* Extracted entries
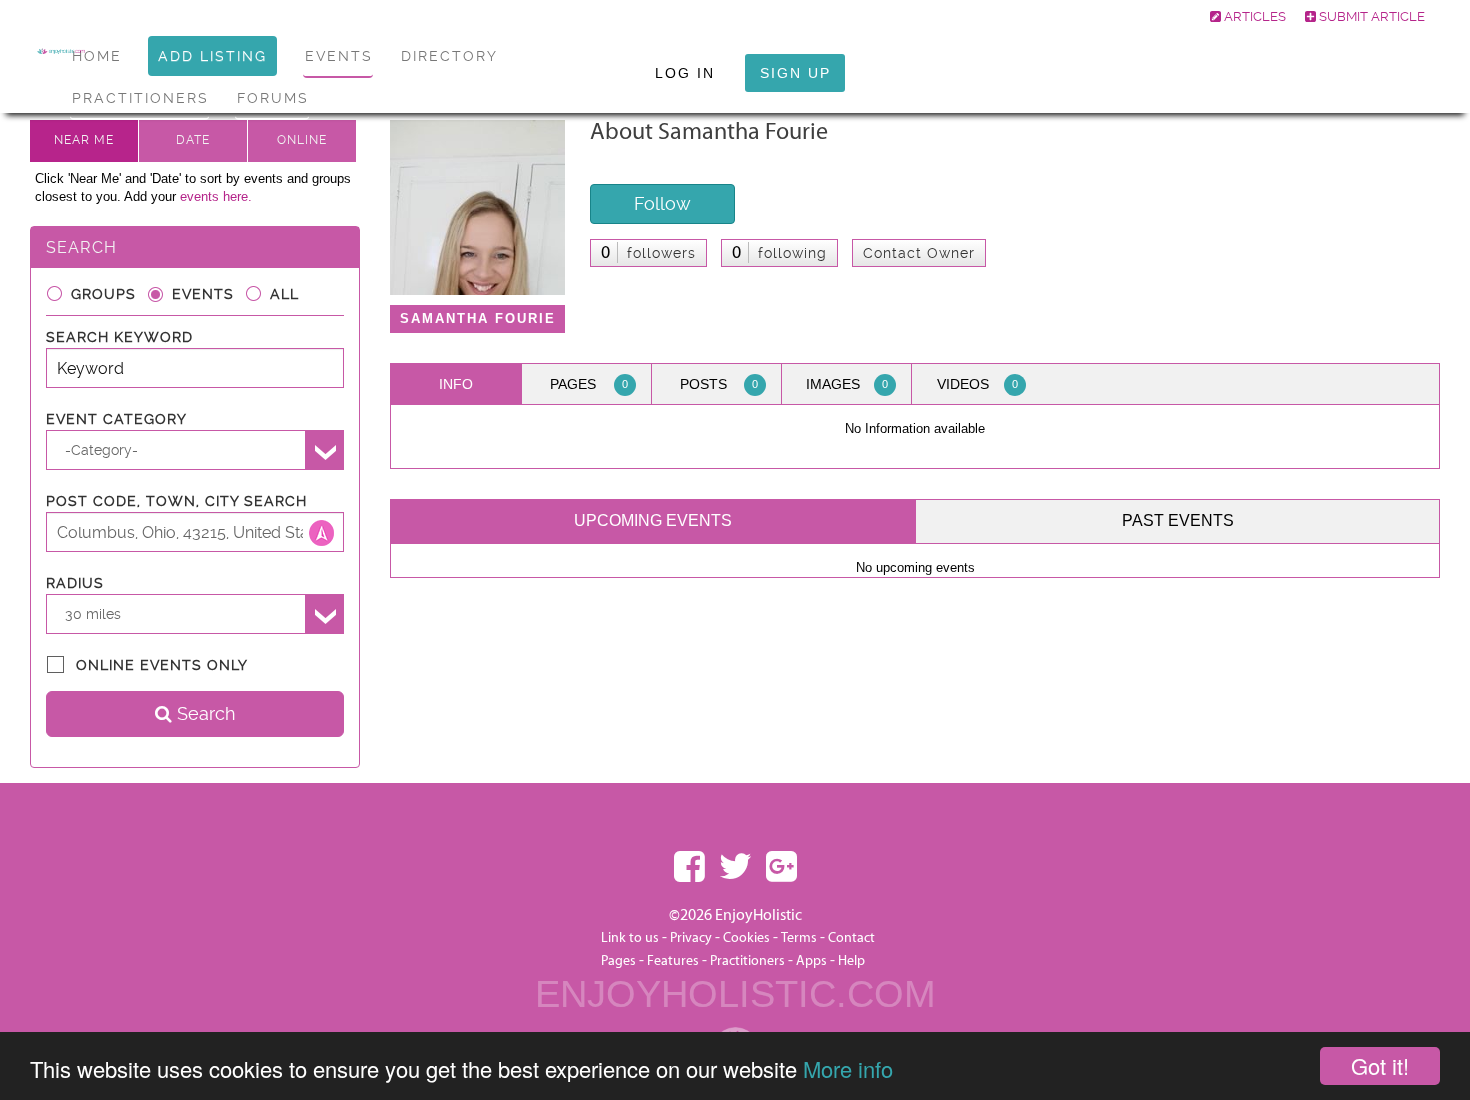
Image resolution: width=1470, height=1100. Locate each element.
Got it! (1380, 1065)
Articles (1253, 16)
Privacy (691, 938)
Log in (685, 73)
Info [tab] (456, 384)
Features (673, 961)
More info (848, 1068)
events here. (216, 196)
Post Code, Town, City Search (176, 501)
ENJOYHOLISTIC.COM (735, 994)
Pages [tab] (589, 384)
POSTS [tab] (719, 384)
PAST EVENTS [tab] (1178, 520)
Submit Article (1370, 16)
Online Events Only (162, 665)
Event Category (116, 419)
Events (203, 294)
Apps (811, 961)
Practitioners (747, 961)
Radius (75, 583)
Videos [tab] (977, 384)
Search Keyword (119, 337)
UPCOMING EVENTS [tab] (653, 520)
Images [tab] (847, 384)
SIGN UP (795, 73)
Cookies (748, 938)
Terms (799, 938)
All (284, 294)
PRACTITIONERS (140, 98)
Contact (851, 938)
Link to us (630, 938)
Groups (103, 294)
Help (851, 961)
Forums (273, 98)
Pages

* Task objective
From the first line to the last, repeat the entries exactly and leave out the pictures.

* Result
Image resolution: width=1470, height=1100. Locate each element.
Got it! (1380, 1065)
Articles (1253, 16)
Privacy (691, 938)
Log in (685, 73)
Info [tab] (456, 384)
Features (673, 961)
More info (848, 1068)
events here. (216, 196)
Post Code, Town, City Search (176, 501)
ENJOYHOLISTIC.COM (735, 994)
Pages [tab] (589, 384)
POSTS [tab] (719, 384)
PAST EVENTS [tab] (1178, 520)
Submit Article (1370, 16)
Online Events Only (162, 665)
Event Category (116, 419)
Events (203, 294)
Apps (811, 961)
Practitioners (747, 961)
Radius (75, 583)
Videos [tab] (977, 384)
Search Keyword (119, 337)
UPCOMING EVENTS [tab] (653, 520)
Images [tab] (847, 384)
SIGN UP (795, 73)
Cookies (748, 938)
Terms (799, 938)
All (284, 294)
PRACTITIONERS (140, 98)
Contact (851, 938)
Link to us (630, 938)
Groups (103, 294)
Help (851, 961)
Forums (273, 98)
Pages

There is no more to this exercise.